[Problems and tasks]
**A)** In the rant about funeral language, list every euphemism or cliché for death quoted in the paragraph that begins "Why do we use language to obscure the reality of the inevitable."
**B)** According to the rant about funeral language, what kind of service was held for the friend?

[Document extract]
****************************************
RANTS OF A GRUMPY OLD MAN: DEATH BE NOT PROUD
I recently went to the funeral of a friend. This happens more and more frequently when you reach a certain age.
It was a secular service, what one nowadays calls a “celebration of life.” Tears were shed, and lot of words were uttered. Mostly empty words. People mourned the “passing” of this individual, and left, secretly relieved that it was not them. Yet.
Why do we use language to obscure the reality of the inevitable, masking our fears and hopes? One only needs to be at such an event to hear euphemisms and clichés like: “the dearly departed,”(departed to where?), “they slipped away” (appropriate for someone who died during a Montreal winter), “they’re at rest” (I thought this was supposed to happened during retirement), “they lost their life” (???), “they entered eternal rest” (is there a sign for that door?), “they were called home” (so was Lassie), and my favorite, “they finally left this vale of tears” (poetic, esoteric, poignant, and oh so corny).
Why do we have such a need to disguise the inevitability of our human condition? Why use language to hide or alter? Why not a healthy attitude, replete with words that do justice to the life now extinguished (yet another cliché ), phrases like:
“He’s gone to the Land of Nod” (and since he was cremated, he didn’t take his bod)
“Thank God, he’s finally dead so I won’t have to visit.”
“Goodbye to my spinster aunt; worms will finally try her long preserved virginity.”
****************************************
[Dataset entries]
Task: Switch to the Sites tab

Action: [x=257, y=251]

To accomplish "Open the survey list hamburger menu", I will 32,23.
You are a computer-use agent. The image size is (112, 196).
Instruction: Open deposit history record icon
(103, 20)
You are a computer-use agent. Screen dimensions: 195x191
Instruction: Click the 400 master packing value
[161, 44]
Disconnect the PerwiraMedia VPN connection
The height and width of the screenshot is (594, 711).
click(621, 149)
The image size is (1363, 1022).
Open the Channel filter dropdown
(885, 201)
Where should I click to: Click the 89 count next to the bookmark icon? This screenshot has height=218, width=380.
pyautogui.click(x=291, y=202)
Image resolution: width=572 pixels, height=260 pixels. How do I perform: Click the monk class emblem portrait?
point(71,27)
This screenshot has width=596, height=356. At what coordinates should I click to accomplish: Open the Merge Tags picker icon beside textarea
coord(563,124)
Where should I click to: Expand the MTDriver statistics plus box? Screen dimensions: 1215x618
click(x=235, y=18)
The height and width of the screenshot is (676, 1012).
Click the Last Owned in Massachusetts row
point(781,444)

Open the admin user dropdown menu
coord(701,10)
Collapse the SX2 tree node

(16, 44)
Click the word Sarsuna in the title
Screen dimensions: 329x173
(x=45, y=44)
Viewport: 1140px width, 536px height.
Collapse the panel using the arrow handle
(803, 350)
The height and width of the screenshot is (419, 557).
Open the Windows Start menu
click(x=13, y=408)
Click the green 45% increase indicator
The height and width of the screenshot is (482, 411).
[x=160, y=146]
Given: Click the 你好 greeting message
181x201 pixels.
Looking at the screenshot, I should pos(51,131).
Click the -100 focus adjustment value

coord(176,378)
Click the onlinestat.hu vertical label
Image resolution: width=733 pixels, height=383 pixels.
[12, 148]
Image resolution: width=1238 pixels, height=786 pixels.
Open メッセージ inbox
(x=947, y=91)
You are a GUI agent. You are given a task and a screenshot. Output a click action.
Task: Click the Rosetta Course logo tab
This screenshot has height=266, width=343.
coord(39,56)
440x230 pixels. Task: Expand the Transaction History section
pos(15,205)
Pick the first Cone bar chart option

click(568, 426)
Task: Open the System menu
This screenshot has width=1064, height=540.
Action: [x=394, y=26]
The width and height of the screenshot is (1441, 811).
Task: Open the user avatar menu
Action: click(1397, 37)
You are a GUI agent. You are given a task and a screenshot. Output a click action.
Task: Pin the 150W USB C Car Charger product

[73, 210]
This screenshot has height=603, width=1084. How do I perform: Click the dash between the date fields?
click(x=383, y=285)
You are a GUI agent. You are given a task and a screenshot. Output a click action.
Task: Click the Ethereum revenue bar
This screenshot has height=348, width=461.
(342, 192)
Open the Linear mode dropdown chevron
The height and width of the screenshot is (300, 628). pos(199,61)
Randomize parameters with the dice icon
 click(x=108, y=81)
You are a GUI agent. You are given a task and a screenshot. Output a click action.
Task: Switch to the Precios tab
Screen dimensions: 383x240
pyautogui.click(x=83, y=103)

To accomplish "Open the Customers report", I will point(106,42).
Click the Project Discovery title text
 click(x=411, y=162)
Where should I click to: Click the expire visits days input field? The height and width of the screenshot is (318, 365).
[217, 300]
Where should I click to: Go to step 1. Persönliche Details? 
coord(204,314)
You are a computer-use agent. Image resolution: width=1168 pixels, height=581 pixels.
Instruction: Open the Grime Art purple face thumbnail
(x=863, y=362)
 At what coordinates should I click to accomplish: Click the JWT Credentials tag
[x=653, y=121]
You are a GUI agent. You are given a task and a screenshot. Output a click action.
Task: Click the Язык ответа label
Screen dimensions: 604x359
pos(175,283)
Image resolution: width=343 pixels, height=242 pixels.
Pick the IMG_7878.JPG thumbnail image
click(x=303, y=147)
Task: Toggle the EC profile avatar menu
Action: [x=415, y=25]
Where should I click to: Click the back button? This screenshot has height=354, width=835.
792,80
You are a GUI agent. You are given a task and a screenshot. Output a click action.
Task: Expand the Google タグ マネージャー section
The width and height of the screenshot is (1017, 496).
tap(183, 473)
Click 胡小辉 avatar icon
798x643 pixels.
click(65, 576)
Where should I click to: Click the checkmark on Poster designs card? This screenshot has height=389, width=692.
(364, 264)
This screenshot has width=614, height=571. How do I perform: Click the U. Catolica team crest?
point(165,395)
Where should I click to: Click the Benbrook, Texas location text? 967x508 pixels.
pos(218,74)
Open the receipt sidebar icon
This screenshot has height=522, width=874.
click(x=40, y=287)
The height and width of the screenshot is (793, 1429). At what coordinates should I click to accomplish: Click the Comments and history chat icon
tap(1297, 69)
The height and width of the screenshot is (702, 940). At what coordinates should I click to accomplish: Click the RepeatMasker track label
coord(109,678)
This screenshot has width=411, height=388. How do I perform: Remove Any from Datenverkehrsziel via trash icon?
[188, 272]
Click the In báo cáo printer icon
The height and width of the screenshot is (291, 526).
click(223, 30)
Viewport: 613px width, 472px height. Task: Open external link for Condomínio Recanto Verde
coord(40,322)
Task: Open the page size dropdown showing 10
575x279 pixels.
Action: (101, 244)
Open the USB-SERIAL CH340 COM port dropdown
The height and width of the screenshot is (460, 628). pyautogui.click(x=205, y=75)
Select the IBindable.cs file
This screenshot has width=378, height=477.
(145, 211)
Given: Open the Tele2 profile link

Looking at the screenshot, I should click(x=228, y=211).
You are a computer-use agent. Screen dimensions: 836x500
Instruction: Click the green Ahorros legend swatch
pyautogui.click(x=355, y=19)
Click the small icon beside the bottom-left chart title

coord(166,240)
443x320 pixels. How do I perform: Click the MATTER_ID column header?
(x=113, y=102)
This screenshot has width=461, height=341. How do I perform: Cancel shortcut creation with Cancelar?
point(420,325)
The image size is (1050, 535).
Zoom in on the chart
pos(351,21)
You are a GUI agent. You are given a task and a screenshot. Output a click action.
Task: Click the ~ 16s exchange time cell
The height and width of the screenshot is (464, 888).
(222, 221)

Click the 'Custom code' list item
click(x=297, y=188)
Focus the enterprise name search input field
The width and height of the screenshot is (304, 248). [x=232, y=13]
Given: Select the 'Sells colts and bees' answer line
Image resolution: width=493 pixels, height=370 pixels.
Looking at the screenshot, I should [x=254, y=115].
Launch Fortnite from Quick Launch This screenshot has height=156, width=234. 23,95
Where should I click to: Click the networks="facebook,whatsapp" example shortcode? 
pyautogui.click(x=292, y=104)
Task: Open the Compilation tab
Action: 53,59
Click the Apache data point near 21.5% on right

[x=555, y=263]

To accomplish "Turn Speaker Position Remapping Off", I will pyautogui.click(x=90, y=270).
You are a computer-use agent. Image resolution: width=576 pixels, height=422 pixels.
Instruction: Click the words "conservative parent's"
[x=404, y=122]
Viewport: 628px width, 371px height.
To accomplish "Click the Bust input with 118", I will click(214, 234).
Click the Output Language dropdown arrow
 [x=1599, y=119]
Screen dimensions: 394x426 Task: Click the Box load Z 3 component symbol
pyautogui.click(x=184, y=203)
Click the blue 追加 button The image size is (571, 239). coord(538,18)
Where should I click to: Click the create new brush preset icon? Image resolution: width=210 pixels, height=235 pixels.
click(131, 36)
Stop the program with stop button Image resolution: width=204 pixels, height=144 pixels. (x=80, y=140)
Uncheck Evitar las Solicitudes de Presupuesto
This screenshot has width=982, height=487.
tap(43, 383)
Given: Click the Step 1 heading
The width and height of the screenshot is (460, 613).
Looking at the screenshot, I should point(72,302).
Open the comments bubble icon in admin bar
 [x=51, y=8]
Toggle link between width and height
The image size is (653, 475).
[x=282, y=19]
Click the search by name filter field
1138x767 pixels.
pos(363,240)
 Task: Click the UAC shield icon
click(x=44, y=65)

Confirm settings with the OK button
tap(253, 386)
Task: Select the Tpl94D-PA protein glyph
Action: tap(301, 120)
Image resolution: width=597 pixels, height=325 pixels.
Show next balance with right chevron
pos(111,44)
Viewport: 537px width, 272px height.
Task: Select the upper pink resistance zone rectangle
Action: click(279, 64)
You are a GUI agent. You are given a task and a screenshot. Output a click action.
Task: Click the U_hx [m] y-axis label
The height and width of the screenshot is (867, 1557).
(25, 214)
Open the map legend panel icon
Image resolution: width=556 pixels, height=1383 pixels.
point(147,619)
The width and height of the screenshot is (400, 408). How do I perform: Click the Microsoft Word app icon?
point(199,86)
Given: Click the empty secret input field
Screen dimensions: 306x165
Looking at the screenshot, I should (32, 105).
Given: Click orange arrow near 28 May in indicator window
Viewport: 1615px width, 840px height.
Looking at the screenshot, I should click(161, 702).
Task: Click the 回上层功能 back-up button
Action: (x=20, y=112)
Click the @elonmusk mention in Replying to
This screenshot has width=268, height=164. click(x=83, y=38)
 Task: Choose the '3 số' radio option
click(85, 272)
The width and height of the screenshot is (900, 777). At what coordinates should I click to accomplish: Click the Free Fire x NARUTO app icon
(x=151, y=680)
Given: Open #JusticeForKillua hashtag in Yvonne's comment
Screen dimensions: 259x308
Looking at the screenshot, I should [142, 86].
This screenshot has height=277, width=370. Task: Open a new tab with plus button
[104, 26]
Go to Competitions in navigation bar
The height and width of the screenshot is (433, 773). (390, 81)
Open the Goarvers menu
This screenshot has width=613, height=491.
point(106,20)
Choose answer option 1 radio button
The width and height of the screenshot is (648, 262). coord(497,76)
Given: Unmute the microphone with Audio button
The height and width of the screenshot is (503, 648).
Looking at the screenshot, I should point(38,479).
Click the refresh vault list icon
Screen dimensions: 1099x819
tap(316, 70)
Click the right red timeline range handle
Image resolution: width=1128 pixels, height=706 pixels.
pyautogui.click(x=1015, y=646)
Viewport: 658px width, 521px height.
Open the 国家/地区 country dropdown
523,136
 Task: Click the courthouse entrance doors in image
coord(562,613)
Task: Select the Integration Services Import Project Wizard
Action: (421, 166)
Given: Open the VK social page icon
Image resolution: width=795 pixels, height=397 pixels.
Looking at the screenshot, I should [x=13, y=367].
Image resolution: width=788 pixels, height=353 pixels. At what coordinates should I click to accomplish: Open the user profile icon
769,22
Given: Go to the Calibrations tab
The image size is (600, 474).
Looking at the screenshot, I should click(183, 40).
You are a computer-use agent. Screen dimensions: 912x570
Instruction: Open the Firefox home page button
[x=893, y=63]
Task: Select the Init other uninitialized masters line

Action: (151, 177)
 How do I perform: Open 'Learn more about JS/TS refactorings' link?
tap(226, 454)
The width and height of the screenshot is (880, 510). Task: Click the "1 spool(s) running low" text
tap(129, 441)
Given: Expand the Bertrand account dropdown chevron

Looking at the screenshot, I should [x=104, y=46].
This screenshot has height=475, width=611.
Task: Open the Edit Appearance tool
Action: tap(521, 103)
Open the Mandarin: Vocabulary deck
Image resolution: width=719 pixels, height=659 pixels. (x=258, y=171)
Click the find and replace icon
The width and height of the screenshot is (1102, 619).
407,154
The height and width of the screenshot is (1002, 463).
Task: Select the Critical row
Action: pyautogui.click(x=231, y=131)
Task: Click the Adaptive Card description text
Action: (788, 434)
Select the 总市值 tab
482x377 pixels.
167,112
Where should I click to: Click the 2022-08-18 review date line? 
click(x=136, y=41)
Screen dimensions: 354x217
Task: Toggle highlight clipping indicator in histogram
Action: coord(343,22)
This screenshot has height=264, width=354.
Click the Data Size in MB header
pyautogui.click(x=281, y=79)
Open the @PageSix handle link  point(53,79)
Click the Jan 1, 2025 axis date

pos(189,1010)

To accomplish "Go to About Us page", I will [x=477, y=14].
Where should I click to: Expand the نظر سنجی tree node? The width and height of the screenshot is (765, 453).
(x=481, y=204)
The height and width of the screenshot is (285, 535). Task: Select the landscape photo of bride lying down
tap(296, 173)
****************************************
[Results by task]
**A)**
- "the dearly departed"
- "they slipped away"
- "they're at rest"
- "they lost their life"
- "they entered eternal rest"
- "they were called home"
- "they finally left this vale of tears"

**B)** A secular service, which the writer says is nowadays called a "celebration of life."